Carey divides the book into two parts. The first part features chapter headings as a list of questions he puts in order to answer the title question “what good are the arts?”. I’m going to review the book by looking at his answers to each question in turn and then giving my opinion.
“What is a work of art?” The first chapter kicks off with an attempt at definition. Throughout the book Carey does what any scholar should do and look at examples of previous attempts to answer the question in hand. He does a good job of demolishing the examples he gives, pointing out that art too subjective for one person’s definition to be definitive. He then gives his own, very unsatisfactory, definition, “Art is anything anyone has ever described as art.” Really John? That is so open as to be meaningless. Language is a communication protocol. We all have to tacitly agree on definitions of words for language to work. The word “art” in common parlance is very context dependent. If I said I was going to take you to an “art gallery”, you would be very surprised if we ended up at the opera. You’d expect a room with paintings on the walls, or maybe some sculpture. If it was a modern conceptual exhibition, some bits and pieces that someone had curated that we could probably agree “isn’t really art.” If I described something as “a work of art” it could be anything, a cake, a garden shed. If it was a painting, you’d think I was being facetious. So yes, a “work of art” is almost anything that isn’t normally considered “art”.
“Is ‘high’ art superior?” Carey describes various attempts over the years to define ‘high’ art and why it should be considered superior to folk, popular, or commercial art.
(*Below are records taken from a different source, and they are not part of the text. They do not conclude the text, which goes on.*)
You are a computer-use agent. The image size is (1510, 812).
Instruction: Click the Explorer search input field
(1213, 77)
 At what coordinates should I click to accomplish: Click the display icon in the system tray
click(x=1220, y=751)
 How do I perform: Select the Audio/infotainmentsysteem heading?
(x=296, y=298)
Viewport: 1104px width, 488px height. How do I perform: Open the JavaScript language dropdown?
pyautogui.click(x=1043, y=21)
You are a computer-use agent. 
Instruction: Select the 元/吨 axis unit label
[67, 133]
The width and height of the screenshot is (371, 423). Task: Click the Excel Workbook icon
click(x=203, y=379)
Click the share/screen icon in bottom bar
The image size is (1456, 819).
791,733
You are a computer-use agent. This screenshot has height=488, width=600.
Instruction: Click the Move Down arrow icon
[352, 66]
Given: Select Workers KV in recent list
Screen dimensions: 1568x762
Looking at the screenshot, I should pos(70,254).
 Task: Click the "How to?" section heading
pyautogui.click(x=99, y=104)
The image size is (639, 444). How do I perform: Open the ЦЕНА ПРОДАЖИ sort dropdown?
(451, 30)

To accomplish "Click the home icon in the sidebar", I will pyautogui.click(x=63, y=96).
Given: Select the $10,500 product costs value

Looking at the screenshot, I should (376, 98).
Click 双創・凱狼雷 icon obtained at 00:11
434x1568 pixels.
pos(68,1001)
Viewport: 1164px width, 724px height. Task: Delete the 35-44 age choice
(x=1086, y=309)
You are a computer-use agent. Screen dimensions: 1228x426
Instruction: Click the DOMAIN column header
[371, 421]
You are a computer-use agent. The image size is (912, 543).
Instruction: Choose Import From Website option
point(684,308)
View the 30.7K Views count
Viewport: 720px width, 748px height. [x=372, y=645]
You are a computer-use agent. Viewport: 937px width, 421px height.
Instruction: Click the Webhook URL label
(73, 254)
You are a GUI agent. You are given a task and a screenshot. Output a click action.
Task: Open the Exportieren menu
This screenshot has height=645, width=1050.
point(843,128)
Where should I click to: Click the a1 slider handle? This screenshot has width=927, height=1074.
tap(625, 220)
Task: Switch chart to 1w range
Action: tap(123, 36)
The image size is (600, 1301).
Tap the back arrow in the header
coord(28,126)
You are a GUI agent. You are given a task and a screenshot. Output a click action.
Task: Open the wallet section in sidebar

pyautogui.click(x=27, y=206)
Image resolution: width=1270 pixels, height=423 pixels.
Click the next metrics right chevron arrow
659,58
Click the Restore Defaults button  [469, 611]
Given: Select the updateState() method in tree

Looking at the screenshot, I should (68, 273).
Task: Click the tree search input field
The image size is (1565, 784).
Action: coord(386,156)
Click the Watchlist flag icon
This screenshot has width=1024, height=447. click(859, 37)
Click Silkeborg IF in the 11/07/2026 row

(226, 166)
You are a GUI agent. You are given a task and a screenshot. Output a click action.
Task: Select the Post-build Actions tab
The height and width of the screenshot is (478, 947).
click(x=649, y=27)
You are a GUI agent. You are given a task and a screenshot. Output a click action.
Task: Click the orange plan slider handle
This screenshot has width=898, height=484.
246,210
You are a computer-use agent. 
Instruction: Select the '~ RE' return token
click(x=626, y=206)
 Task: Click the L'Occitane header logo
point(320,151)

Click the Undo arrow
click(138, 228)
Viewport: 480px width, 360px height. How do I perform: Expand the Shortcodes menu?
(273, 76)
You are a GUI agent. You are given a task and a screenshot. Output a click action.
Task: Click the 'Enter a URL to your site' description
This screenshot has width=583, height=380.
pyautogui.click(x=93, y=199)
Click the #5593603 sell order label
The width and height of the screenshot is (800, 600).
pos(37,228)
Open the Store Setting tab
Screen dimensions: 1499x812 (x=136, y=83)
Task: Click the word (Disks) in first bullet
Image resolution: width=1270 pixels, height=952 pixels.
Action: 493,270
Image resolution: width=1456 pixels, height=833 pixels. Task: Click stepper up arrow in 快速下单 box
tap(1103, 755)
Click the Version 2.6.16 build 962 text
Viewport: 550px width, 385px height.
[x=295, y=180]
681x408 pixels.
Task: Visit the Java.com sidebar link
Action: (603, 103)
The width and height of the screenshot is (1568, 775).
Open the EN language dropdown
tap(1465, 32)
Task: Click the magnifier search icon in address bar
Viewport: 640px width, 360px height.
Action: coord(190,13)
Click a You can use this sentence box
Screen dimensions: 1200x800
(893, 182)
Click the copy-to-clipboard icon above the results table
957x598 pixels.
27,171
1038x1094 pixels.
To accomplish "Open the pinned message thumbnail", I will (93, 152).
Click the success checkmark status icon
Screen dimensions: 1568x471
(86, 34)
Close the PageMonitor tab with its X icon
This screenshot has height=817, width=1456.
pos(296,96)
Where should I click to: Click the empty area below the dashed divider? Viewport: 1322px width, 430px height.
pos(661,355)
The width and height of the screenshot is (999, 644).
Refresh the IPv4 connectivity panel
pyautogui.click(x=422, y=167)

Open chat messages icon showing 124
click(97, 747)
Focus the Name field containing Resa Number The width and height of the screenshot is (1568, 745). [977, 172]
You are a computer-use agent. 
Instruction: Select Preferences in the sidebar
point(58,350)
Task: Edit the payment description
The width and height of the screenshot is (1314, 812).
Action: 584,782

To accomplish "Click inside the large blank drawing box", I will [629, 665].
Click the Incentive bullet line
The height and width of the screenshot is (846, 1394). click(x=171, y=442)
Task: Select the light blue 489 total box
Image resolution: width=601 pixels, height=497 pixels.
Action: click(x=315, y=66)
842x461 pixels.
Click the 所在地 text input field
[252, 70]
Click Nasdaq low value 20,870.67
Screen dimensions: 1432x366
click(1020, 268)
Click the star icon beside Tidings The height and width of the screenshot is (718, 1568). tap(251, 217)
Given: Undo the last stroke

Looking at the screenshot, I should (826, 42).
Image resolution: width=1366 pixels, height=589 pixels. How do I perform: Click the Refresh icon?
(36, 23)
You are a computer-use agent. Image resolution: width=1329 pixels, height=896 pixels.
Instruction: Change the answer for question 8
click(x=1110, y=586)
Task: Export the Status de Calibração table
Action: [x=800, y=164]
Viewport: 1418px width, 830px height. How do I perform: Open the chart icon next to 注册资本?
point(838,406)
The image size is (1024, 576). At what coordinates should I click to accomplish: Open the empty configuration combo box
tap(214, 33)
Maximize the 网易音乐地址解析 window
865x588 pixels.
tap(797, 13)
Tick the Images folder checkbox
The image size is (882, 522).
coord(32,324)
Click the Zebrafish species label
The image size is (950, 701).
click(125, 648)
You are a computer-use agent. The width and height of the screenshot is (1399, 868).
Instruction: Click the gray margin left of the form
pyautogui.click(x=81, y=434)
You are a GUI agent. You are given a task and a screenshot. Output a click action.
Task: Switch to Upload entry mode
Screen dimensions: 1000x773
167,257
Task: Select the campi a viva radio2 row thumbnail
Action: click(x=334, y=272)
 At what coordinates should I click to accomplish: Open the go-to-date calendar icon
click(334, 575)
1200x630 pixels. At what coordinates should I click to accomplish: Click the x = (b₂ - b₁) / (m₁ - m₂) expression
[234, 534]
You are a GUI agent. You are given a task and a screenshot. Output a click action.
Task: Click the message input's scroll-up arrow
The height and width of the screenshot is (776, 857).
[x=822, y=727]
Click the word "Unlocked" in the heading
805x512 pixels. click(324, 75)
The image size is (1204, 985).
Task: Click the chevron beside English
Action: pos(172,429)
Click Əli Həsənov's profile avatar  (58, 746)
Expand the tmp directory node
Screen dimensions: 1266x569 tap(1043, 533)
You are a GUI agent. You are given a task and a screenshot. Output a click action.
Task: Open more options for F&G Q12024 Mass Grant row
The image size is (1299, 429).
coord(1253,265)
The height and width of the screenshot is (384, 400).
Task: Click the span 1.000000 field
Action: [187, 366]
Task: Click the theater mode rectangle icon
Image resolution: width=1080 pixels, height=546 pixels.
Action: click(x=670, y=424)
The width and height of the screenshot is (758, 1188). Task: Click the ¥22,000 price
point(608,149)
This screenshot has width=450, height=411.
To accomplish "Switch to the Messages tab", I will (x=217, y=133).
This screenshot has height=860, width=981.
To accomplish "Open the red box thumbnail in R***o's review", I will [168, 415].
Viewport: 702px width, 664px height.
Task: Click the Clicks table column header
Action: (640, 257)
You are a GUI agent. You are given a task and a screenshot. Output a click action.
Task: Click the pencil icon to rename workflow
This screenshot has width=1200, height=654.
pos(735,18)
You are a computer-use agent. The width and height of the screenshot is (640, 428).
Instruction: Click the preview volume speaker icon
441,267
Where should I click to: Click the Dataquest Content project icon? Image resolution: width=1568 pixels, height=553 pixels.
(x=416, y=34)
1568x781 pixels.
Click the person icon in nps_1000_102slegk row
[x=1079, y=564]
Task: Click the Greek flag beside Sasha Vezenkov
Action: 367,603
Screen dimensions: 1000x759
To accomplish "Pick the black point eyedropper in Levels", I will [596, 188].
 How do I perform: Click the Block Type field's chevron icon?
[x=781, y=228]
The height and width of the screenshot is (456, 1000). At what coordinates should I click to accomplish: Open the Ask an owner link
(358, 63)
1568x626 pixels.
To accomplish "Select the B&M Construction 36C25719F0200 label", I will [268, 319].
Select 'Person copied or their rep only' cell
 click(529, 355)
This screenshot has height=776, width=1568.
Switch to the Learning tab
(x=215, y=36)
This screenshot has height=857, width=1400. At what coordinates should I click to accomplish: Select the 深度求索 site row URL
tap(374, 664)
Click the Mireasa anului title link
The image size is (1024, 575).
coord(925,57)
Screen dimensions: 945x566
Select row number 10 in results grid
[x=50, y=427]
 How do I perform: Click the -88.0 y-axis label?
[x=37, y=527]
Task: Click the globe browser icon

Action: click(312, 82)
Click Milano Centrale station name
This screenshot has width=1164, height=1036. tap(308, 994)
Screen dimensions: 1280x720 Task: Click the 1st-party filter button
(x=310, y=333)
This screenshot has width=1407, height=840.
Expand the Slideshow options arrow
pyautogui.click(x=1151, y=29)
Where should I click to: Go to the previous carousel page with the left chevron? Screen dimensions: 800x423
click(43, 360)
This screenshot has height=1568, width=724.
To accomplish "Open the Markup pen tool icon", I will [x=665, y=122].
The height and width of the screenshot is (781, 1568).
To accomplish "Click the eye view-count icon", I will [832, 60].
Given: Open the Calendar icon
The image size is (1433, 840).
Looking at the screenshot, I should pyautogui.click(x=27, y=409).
He’s quite dismissive of such attempts, cataloguing a long series of quite awful unsupportable snobbery. I would go even further and say that so called ‘high’ art is nothing more that in-group elite signalling and actually has to be “bad” art - not pleasurable to most normal people - in order to provide its exclusionary effect. An interesting thought experiment is to imagine a world with only ‘high’ art; and I mean modern elite-art here. How horrible that would be: boring a-tonal modern classical music with not a melody in sight. Meaningless word-soup modern poetry, impossible to read. Dull, repetitive abstract art of badly painted canvasses with as little effort applied as possible. Bleak slab-like buildings - oh no, wait, that is the world we live in. It wouldn’t be peasant. But then if elite art was pleasant everyone would like it and it wouldn’t have that exclusionary effect. When you go to an art gallery and see a pointless piece of abstract art that you don’t like, the implication is always that you are not sophisticated, not elite enough to appreciate it.
“Can science help?” Here he investigates whether science has anything to say about art. Predictably the answer is no. He describes some rather pointless sounding experiments which look at MRI scans of the brain as test subjects look at different images, but they are predictably inconclusive. It’s rather like measuring the temperature of different bits of a computer to try and work out how a 3D game is rendered. Utterly pointless. Now of course the brain is a physical object evolved to help us survive. There’s probably something in our reward function that fires on certain inputs. Art: decoration, painting, music, dance, literature, is found in almost all cultures, so the urge to produce and consume it must be to some extent innate. At some point when we have a better understanding of how the brain does actually work, then science may have something to say, but until then the answer to Carey’s question has to be “no”.
“Do the arts make us better?” Here Carey means morally better, rather than better after an illness. He talks of various government initiatives to support the arts and is quite dismissive of The Arts Council in the UK because it focuses on subsidising elite art, such as Covent Garden opera, rather than encouraging greater participation in the arts. He’s very supportive of programmes to bring art into deprived areas and prisons and gives some examples from one programme which seemed to have positive outcomes. Does producing or consuming art make you a “better person”? He’s a little cynical about this giving the example of Jean Paul Getty, famous art collector, miser, and a generally unpleasant man. Carey goes off on a tangent here talking in rather uninformed terms about international inequalities, saying something confused about making art while people in poor countries are starving. It’s all a bit hair-shirt.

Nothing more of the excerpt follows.